→ **WHAT IS REQUIRED**: Rewrite the material from the line with "The width and height of the screenshot is (695, 391)." to the line with "Beachfront is located", both included, as a JSON list of strings with one string per line and blank lines omitted.

→ **RECORDS FOR THIS EXERCISE**:
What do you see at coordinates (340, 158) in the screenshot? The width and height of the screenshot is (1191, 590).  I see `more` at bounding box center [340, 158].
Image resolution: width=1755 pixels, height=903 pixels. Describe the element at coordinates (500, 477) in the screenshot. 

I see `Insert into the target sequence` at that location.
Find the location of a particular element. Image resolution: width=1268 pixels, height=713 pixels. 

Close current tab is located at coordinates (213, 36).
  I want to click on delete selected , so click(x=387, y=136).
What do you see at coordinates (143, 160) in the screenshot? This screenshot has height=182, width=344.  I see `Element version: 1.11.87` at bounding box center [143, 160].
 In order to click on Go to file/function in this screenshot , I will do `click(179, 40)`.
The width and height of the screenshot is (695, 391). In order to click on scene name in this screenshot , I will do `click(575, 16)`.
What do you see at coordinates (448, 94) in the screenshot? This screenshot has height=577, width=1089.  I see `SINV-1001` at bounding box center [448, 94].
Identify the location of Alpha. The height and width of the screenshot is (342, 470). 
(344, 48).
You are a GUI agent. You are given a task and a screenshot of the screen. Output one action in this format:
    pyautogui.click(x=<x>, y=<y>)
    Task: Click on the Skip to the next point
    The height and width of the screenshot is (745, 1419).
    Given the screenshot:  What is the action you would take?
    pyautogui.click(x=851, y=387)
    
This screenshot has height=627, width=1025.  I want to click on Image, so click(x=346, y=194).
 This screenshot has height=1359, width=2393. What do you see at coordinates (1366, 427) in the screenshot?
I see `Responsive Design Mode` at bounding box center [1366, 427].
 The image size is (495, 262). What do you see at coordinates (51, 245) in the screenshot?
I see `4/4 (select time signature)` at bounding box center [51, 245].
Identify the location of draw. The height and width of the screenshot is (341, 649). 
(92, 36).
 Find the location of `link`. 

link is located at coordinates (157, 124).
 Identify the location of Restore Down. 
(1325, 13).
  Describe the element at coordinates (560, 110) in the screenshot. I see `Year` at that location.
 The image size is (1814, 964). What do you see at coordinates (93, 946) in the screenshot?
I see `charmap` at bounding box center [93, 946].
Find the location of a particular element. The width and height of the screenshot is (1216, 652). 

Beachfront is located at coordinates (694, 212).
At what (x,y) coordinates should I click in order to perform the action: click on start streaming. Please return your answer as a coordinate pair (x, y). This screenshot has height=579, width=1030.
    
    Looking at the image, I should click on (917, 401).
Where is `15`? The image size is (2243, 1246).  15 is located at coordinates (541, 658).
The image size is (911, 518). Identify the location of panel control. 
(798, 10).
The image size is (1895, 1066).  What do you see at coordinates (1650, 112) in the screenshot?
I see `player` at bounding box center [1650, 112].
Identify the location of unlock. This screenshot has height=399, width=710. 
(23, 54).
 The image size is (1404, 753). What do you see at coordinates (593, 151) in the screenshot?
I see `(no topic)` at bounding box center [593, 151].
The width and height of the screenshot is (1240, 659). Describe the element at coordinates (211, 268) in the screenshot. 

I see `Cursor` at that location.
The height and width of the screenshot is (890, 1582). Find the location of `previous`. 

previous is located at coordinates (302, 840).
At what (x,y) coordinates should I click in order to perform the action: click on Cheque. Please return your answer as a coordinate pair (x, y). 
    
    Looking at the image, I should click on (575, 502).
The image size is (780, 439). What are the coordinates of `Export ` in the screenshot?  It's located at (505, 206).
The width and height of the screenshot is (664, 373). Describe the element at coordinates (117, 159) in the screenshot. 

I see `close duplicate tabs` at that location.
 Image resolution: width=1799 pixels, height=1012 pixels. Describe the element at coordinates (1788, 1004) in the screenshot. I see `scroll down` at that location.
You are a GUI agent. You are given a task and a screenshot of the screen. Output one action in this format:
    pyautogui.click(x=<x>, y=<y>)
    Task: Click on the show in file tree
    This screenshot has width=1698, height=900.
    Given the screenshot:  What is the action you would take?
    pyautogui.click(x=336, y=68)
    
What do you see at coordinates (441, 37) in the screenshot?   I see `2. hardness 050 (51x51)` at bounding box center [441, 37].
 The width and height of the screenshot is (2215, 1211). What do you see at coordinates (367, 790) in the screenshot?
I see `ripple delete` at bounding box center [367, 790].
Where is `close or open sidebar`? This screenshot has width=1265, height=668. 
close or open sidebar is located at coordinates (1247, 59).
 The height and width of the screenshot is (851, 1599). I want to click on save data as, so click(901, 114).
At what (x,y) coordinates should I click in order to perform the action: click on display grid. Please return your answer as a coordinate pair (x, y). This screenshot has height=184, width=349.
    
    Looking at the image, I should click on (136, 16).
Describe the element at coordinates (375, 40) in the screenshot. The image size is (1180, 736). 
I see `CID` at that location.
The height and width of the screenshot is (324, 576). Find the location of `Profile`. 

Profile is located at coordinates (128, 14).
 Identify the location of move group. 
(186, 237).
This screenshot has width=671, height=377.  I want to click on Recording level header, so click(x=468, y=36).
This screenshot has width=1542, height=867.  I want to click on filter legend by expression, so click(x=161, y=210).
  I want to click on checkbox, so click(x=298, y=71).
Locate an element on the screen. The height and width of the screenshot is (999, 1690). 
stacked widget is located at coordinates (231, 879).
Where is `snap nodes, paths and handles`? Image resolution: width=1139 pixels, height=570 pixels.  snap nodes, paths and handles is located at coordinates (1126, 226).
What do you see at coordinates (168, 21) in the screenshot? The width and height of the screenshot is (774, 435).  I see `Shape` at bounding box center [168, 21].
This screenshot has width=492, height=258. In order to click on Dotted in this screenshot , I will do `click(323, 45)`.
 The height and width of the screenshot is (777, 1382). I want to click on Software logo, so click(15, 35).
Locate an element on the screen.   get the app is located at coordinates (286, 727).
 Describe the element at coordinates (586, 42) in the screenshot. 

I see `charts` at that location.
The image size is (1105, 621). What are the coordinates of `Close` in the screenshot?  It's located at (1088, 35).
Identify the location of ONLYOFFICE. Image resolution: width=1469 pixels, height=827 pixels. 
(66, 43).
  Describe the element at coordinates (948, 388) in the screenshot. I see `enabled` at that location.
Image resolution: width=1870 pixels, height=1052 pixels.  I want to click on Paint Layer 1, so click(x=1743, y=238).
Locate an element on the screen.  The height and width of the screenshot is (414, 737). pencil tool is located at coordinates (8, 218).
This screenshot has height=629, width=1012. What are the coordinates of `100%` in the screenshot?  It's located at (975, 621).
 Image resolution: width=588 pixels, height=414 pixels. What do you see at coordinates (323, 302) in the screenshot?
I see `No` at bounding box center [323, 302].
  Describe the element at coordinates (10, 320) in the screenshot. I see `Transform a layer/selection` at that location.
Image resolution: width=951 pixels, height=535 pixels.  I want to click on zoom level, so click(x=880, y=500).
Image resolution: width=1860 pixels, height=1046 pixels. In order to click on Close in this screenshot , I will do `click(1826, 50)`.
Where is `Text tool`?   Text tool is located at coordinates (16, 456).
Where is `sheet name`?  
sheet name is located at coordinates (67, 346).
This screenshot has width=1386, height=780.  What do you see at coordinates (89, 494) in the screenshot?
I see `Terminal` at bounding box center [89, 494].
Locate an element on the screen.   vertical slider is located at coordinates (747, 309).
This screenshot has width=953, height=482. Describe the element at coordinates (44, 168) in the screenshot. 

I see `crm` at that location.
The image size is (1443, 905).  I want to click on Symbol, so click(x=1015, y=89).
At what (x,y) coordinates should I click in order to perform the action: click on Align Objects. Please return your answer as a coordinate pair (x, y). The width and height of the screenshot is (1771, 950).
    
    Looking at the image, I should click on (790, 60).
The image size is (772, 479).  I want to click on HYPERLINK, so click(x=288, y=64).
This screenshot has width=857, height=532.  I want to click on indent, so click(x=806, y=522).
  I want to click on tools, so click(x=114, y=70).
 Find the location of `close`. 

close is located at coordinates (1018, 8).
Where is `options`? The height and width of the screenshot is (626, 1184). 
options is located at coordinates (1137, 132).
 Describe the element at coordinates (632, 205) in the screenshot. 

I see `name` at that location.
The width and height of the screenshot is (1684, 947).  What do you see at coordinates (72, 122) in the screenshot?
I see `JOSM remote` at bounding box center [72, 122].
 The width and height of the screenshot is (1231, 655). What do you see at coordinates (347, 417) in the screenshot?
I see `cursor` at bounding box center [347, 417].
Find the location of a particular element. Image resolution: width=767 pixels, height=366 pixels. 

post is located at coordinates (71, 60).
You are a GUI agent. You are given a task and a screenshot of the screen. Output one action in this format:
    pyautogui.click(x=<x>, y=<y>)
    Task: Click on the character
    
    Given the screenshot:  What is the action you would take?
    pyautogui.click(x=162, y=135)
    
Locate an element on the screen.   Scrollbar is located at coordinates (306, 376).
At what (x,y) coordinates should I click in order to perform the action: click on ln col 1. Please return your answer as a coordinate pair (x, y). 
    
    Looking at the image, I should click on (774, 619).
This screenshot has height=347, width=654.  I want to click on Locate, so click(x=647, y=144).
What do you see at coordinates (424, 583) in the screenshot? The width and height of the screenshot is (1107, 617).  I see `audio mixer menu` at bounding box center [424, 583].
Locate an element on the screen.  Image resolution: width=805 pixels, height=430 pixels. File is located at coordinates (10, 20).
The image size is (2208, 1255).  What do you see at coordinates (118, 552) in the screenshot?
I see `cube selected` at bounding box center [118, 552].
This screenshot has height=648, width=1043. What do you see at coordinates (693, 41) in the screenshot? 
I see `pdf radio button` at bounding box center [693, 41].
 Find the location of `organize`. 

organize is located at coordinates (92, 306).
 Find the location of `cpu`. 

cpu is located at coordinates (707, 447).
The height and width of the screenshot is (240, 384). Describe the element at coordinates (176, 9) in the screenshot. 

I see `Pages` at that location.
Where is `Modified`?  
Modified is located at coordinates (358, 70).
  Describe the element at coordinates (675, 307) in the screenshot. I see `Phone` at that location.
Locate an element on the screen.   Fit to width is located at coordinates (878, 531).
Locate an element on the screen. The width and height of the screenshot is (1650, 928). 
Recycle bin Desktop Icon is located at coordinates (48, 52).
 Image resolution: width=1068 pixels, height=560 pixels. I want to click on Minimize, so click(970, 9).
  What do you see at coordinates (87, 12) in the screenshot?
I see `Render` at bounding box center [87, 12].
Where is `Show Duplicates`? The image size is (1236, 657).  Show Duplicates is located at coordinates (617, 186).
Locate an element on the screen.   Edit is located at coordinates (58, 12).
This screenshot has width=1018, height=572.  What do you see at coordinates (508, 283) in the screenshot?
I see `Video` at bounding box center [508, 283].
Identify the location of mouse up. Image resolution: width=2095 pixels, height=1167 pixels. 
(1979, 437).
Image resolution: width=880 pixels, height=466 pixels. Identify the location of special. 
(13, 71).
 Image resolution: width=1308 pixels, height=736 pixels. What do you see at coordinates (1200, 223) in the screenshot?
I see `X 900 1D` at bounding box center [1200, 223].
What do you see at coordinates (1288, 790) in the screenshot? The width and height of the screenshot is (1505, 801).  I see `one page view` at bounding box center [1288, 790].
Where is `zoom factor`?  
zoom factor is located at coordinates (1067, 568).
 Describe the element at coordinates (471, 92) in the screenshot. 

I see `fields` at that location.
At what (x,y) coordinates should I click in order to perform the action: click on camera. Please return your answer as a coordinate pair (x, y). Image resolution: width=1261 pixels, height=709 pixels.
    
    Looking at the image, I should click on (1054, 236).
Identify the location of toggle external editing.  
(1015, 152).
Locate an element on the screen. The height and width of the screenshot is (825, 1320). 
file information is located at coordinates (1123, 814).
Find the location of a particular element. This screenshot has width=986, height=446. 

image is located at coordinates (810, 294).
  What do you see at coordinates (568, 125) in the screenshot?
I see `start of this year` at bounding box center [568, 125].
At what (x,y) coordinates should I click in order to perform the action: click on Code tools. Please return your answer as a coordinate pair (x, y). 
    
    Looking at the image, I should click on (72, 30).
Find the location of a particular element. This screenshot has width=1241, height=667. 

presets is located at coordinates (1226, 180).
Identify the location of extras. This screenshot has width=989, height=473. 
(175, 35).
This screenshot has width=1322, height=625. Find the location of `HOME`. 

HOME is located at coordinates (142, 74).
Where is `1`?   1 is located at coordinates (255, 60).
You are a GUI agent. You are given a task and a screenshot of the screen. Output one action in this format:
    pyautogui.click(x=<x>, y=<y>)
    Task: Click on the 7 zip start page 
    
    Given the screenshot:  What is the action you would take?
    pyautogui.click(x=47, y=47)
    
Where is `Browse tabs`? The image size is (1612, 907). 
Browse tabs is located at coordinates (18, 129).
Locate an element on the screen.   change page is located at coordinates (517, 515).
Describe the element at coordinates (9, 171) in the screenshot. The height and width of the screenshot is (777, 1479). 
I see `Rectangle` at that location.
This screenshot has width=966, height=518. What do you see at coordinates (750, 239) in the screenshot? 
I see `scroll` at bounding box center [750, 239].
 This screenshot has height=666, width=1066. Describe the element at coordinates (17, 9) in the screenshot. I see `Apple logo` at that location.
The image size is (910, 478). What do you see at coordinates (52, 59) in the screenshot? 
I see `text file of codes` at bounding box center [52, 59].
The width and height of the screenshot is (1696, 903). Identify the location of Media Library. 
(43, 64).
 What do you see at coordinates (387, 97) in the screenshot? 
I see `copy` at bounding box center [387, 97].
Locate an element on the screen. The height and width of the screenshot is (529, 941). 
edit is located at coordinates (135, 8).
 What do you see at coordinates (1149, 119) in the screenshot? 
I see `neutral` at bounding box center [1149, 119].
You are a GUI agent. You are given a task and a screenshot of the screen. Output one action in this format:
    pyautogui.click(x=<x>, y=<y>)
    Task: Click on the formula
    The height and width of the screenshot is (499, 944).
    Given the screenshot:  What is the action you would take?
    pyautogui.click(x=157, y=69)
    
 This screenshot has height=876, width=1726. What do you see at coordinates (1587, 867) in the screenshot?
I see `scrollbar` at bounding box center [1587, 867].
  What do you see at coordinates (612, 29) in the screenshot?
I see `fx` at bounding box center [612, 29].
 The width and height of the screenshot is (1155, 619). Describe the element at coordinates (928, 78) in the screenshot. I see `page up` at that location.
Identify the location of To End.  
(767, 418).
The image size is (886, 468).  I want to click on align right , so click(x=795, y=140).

→ **WRITTEN SOLUTION**:
[
  "The width and height of the screenshot is (695, 391). In order to click on scene name in this screenshot , I will do `click(575, 16)`.",
  "What do you see at coordinates (448, 94) in the screenshot? This screenshot has height=577, width=1089.  I see `SINV-1001` at bounding box center [448, 94].",
  "Identify the location of Alpha. The height and width of the screenshot is (342, 470). ",
  "(344, 48).",
  "You are a GUI agent. You are given a task and a screenshot of the screen. Output one action in this format:",
  "    pyautogui.click(x=<x>, y=<y>)",
  "    Task: Click on the Skip to the next point",
  "    The height and width of the screenshot is (745, 1419).",
  "    Given the screenshot:  What is the action you would take?",
  "    pyautogui.click(x=851, y=387)",
  "This screenshot has height=627, width=1025.  I want to click on Image, so click(x=346, y=194).",
  " This screenshot has height=1359, width=2393. What do you see at coordinates (1366, 427) in the screenshot?",
  "I see `Responsive Design Mode` at bounding box center [1366, 427].",
  " The image size is (495, 262). What do you see at coordinates (51, 245) in the screenshot?",
  "I see `4/4 (select time signature)` at bounding box center [51, 245].",
  "Identify the location of draw. The height and width of the screenshot is (341, 649). ",
  "(92, 36).",
  " Find the location of `link`. ",
  "link is located at coordinates (157, 124).",
  " Identify the location of Restore Down. ",
  "(1325, 13).",
  "  Describe the element at coordinates (560, 110) in the screenshot. I see `Year` at that location.",
  " The image size is (1814, 964). What do you see at coordinates (93, 946) in the screenshot?",
  "I see `charmap` at bounding box center [93, 946].",
  "Find the location of a particular element. The width and height of the screenshot is (1216, 652). ",
  "Beachfront is located at coordinates (694, 212)."
]